Convergence of Continual Learning in Homogeneous Deep Networks

Researchers have closed a theoretical gap in continual learning by proving that weakly regularized classification in homogeneous deep networks behaves as sequential projections onto task margin sets. The work extends prior theory limited to either single-task or linear models, revealing that global convergence fails broadly but local linear convergence holds under specific regularity conditions on network structure. This unifies understanding across classification and regression, giving practitioners formal guarantees for when continual learning remains stable as models encounter sequential tasks, a critical concern as production systems face streaming data and domain shifts.
Modelwire context
ExplainerThe paper's key finding is negative: global convergence fails for continual learning in deep networks, period. What matters is that local convergence holds under specific structural conditions, which means practitioners need to verify those conditions hold for their setup rather than assume broad stability.

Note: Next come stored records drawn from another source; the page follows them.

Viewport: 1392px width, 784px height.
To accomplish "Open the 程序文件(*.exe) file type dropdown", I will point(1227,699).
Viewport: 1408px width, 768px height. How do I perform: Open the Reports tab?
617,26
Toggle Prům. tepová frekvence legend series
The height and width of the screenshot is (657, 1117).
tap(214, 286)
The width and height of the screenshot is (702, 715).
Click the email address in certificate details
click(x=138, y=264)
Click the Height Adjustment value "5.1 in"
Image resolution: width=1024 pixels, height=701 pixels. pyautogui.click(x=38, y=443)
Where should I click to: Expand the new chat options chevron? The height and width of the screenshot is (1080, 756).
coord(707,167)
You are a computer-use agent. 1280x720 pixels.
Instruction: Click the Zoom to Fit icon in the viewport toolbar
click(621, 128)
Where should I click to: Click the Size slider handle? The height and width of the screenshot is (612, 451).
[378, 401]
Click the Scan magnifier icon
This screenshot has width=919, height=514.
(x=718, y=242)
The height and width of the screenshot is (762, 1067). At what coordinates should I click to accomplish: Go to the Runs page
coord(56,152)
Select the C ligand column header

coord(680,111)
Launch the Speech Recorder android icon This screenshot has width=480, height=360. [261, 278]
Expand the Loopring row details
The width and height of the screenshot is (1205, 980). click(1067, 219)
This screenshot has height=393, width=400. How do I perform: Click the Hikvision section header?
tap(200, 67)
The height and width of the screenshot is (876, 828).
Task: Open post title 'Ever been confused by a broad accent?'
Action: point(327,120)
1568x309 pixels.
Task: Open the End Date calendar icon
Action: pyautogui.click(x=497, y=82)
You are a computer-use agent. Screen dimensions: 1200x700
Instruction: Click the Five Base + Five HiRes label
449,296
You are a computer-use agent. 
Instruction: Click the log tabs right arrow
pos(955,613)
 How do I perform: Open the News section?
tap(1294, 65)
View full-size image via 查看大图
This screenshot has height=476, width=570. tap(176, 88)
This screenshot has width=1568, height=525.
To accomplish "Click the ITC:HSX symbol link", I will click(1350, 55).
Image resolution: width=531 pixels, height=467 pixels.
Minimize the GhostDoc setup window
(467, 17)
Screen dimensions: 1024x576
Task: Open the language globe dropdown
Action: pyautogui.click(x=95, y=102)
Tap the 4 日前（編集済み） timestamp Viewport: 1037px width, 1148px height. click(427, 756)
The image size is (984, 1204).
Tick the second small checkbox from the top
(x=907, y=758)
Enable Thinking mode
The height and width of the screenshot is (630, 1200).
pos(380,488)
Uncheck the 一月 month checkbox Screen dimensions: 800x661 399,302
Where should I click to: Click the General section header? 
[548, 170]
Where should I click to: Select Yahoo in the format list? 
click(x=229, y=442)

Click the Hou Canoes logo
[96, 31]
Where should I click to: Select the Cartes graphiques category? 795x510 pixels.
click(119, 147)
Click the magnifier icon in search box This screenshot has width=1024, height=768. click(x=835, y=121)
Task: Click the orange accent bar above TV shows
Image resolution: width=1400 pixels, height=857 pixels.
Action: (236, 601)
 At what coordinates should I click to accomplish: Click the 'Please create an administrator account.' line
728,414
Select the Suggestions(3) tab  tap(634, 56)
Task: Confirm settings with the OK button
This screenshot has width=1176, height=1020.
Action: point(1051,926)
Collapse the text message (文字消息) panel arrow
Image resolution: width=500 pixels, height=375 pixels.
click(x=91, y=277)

This connects directly to the safety and stability concerns surfaced in recent work on offline-online training dynamics (the Qwen3 reward hacking study from late June) and the asynchronous training stability work from the same period. Those papers identified failure modes in sequential or distributed training; this one formalizes when continual learning remains provably stable. The theoretical guarantees here are what practitioners need to validate before deploying the kinds of streaming, multi-task systems those empirical papers were stress-testing.
If researchers publish ablations showing which network regularization patterns satisfy the stated regularity conditions on real production architectures (ResNets, Vision Transformers, etc.), that confirms the theory is actionable. If the paper remains purely theoretical with no architectural guidance, the gap between proof and practice persists.